Le système éducatif sénégalais n'est pas à réformer. Il doit être refondé. C'est du moins l'avis du président du mouvement Andu Nawle aujourd'hui membre du secrétariat exécutif du parti au pouvoir, l'Apr. Abdou Fall réagissait ainsi lors de la journée d'échanges organisée hier par la presse thiessoise et dont il était l'invité.


Interpellé sur la crise qui secoue depuis des années l'espace scolaire et universitaire au Sénégal, l'ancien ministre de la Santé, Abdou Fall, a attiré l'attention sur les véritables enjeux du système éducatif. Car, selon lui, sur le plan des statistiques dans le système formel, il y a un million huit cent mille élèves dans l'élémentaire, un million deux cent mille dans le moyen secondaire, deux cent mille étudiants dans les universités. A côté, il y a quarante trois mille élèves dans l'apprentissage, la formation polytechnique et celle professionnelle. Autrement dit, poursuit-il, le pays se retrouve, d'une part, avec 43 000 jeunes qui sont en train d'être formés et qui, avec ou sans emploi, peuvent gagner leur vie. Et, d'autre part, quelque 3 millions de jeunes en formation dans les écoles et qui, pour l'essentiel, vont sortir avec simplement des diplômes et sans aucune qualification professionnelle donc pas employables dès l'obtention de leur diplôme.

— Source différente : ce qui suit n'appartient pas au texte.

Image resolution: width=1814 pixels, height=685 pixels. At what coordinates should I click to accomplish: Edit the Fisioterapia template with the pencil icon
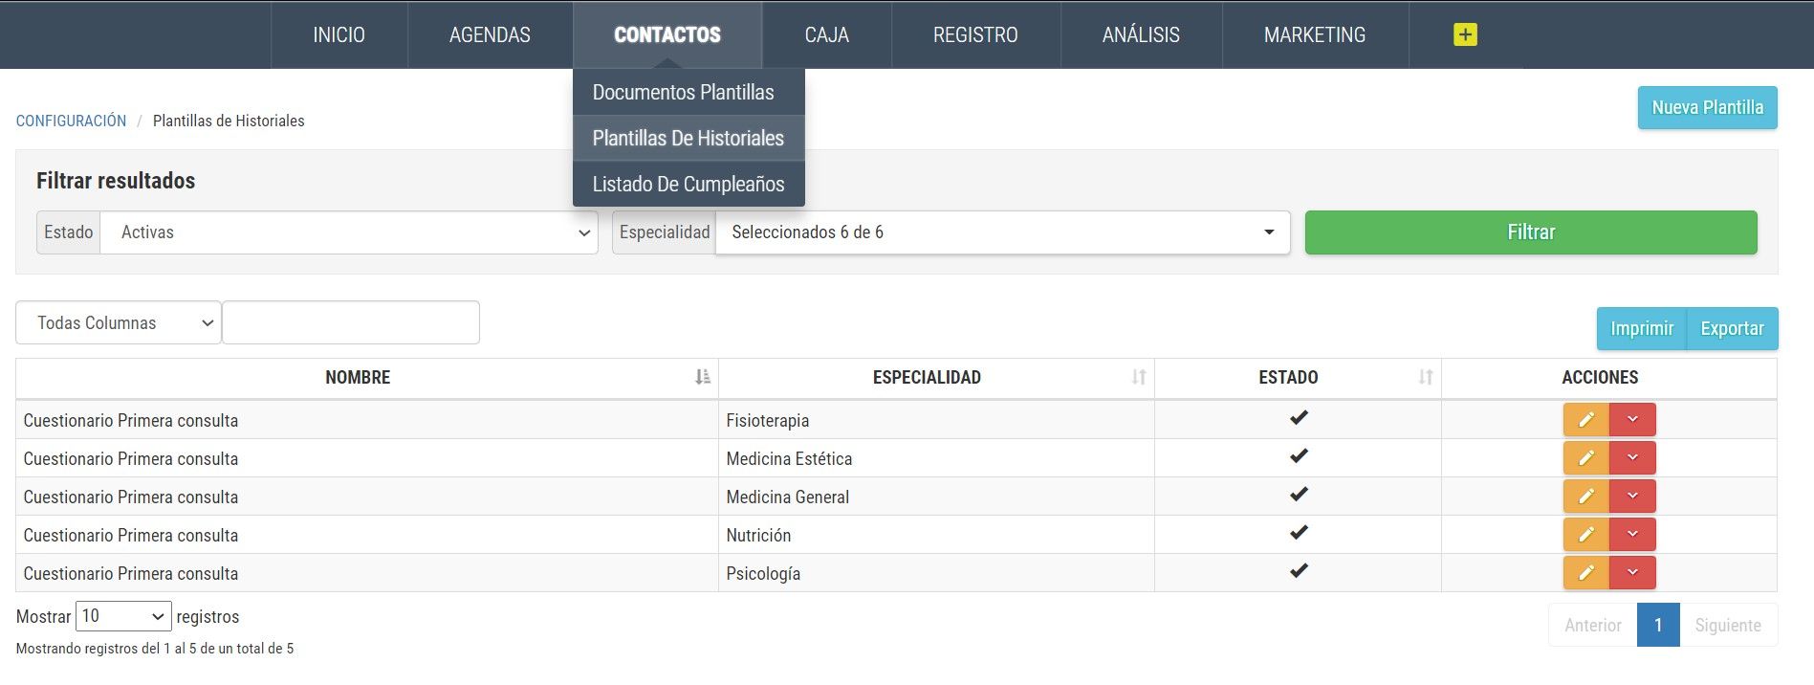[x=1585, y=420]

Et Abdou Fall de poursuivre pour dire que c'est cette école-là que le régime actuel a héritée de son prédécesseur et qu'il faut non pas réformer mais refonder pour que la tendance soit totalement renversée. Pour lui, c'est cette refondation qui permettra d'avoir au moins les trois quarts des effectifs du système, employables au terme de leur cursus et le reste dans les filières de longue durée. «Ce qu'il faut, c'est une refondation de notre système éducatif pour qu'il cesse d'être une école du savoir et des diplômes et devienne une véritable école des compétences apte à rendre les jeunes employables dès leur sortie».

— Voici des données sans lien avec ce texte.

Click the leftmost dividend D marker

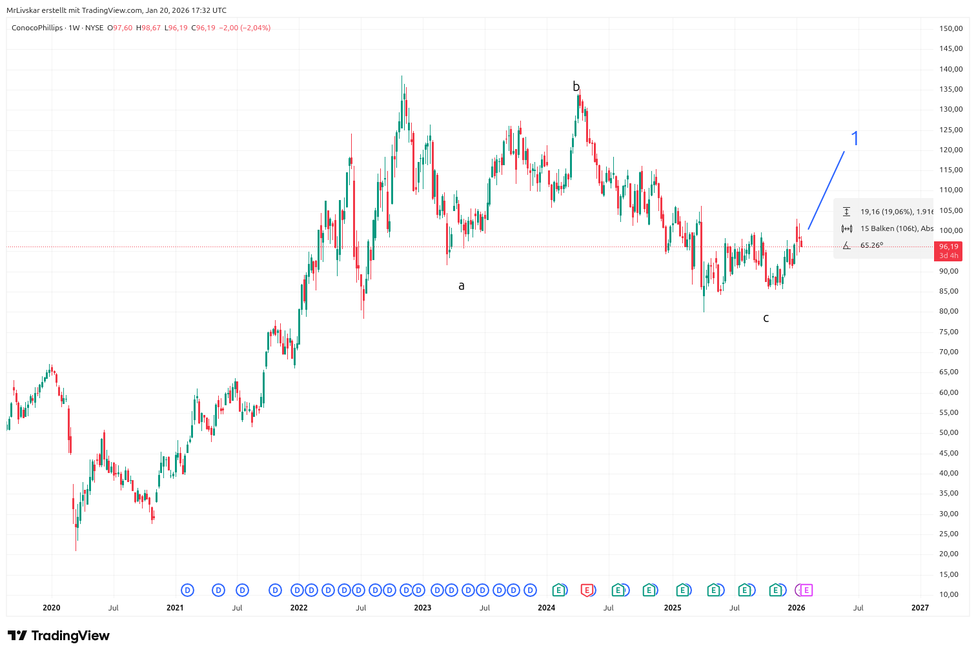click(188, 590)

Un second problème auquel il faut chercher impérativement une solution est, selon lui, relatif aux effectifs des enseignants. Car, sur ce côté aussi, sur 153 000 fonctionnaires en activité dans ce pays, 92 000 sont des enseignants. Soit trois quarts des agents de la Fonction publique. Et selon le représentant du Fmi qui l'a signalé récemment, ces 153 000 agents de la fonction publique - dont 92 000 enseignants - consomment à eux seuls la moitié des recettes budgétaires du pays. Pour dire, selon Abdou Fall, qu'autant il y a un déséquilibre entre la formation qui donne des diplômes et celle qui s'ouvre sur des métiers autant il y a un autre dans la structuration budgétaire par rapport à ce que coûte ces fonctionnaires et le coût des non fonctionnaires. Toutes situations qui peuvent expliquer la position du chef de l'Etat quand il dit reconnaître la légitimité des revendications des enseignants avant de les inviter à la discussion pour voir comment aller ensemble à la recherche d'un équilibre.

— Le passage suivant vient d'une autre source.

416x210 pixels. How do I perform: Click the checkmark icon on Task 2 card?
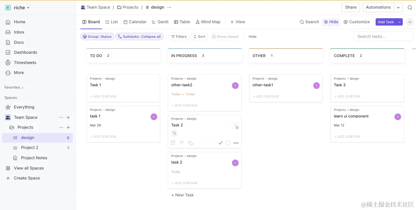point(220,143)
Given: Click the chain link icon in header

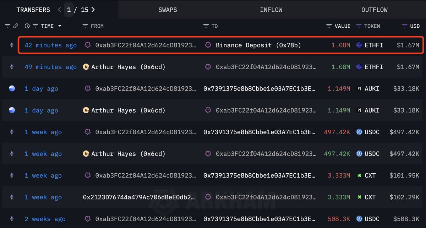Looking at the screenshot, I should [x=16, y=26].
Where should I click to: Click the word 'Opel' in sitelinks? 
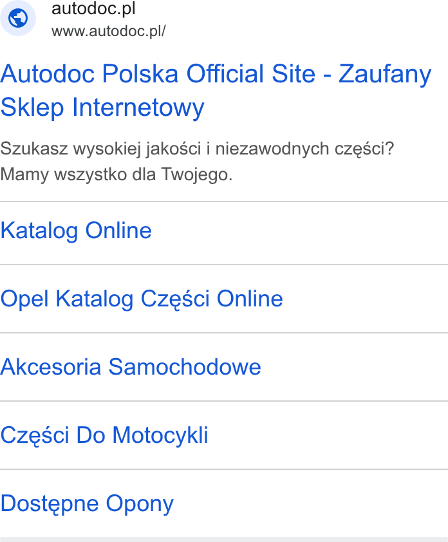24,299
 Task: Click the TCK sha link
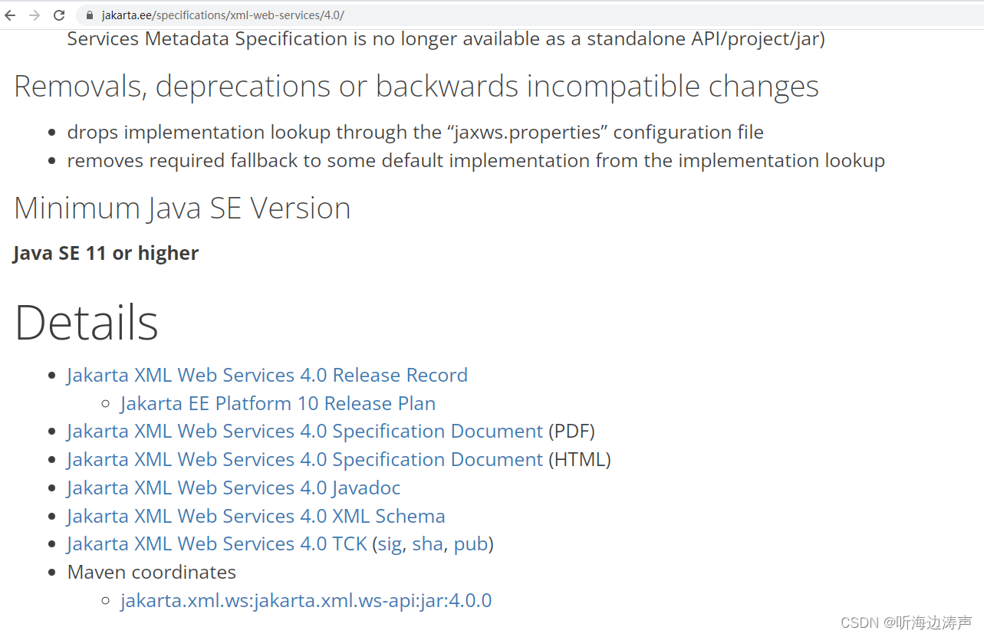pos(427,544)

C'est dans ce cadre que s'inscrit, d'ailleurs, fait-il savoir, l'étude que l'Etat a commanditée pour analyser la structure de la Fonction publique et le système indemnitaire pour pouvoir aller vers des propositions qui permettent de prendre en charge les revendications mais en les rendant compatibles avec les possibilités du pays. Tout un processus qu'il ne sera possible de mener à bon port, reconnaît-il, qu'avec la restructuration du mouvement syndical. Car il est quasi impossible de gérer des relations professionnelles normalisées avec cinquante deux organisations syndicales. «Le Sénégal et le Bénin sont, au monde, les deux pays qui comptent le plus grand nombre de syndicats d'enseignants», informe-t-il. ussi Abdou Fall de se dire d'avis que les trois défis qu'il urge aujourd'hui de relever pour stabiliser le système éducatif sont d'abord de clarifier les relations professionnelles en les normalisant ensuite instaurer un débat serein qui permettra de voir comment rendre compatible la prise en charge des revendications et les possibilités budgétaires de l'Etat. Et enfin refonder le système éducatif pour qu'il y ait plus d'employabilité pour que, avec ou sans emploi, la personne puisse gagner sa vie. Pour toutes ces raisons, Abdou Fall pense qu'il serait peut-être possible d'envisager des solutions non budgétaires pour pouvoir arriver à une stabilité durable du système.